U.S. and Israel too criticise Lakhvi release

U.S. govt. said it had communicated its "grave concerns" over Lakhvi’s release to senior Pakistani officials, after he was granted bail.

April 12, 2015 02:23 am | Updated December 04, 2021 11:31 pm IST - NEW DELHI:

A file photo of Zaki-ur-Rahman Lakhvi, the alleged mastermind of the 26/11 attacks.

A file photo of Zaki-ur-Rahman Lakhvi, the alleged mastermind of the 26/11 attacks.

After France, the U.S. and Israel have criticised the decision of a Pakistani court to free the alleged mastermind of the 26/11 attack, Zaki-ur-Rahman Lakhvi.

The U.S. government said it had communicated its “grave concerns” over Lakhvi’s release to senior Pakistani officials on Thursday, after he was granted bail. “Pakistan has pledged cooperation in bringing the perpetrators, financiers and sponsors of the Mumbai terrorist attacks to justice, and we urge Pakistan to follow through on that commitment to ensure justice for the 166 innocent people, including six Americans, who lost their lives,” State Department spokesperson Jeff Rathke said in Washington.

Asked whether the U.S. would consider any action against Pakistan, Mr.
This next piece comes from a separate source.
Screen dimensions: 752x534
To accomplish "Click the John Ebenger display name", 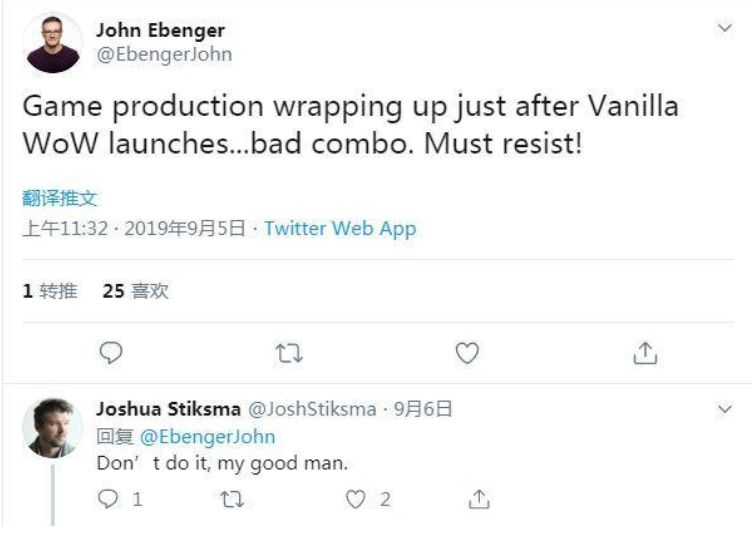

Rathke said: “Bringing the perpetrators of the Mumbai attacks to justice is a key priority…So we’ll continue working in that direction, but I don’t have any further specific steps to outline right now.”

In a statement issued in Delhi, Israeli Ambassador Daniel Carmon said Israel was “surprised and disappointed” by the release of Lakhvi, calling him the “mastermind” of the attacks. Four Israelis, including two Israeli Americans, were among those killed during the attack on Chabad House. Among them were Rabbi Gavriel and his wife Rivkah, directors of the Jewish centre, who were allegedly gunned down by LeT terrorists on orders delivered on the phone from Lakhvi, who was manning the ‘Karachi control room’ during the three-day siege.

“This release is a setback for the international efforts in the war against terror, in which India and Israel are close partners,” Mr. Carmon said.

On Friday, the release of Lakhvi was discussed between Prime Minister Narendra Modi and French President Francois Hollande in Paris. Mr. Hollande, too, condemned the development, saying it wasn’t “good for India and the world.”

Without referring directly to Pakistan and Lakhvi’s release, Mr. Modi said there was need for “global action to deal with terrorism” and called on nations to “commit that they will not provide shelter to terrorists but punish them.”

India had reacted sharply, with a strong protest being delivered by High Commissioner T.C.A. Raghavan in Islamabad. In response, the Pakistani Foreign Ministry said Indian delays in “extending cooperation” to investigators were responsible for the “weaknesses” in the prosecution case.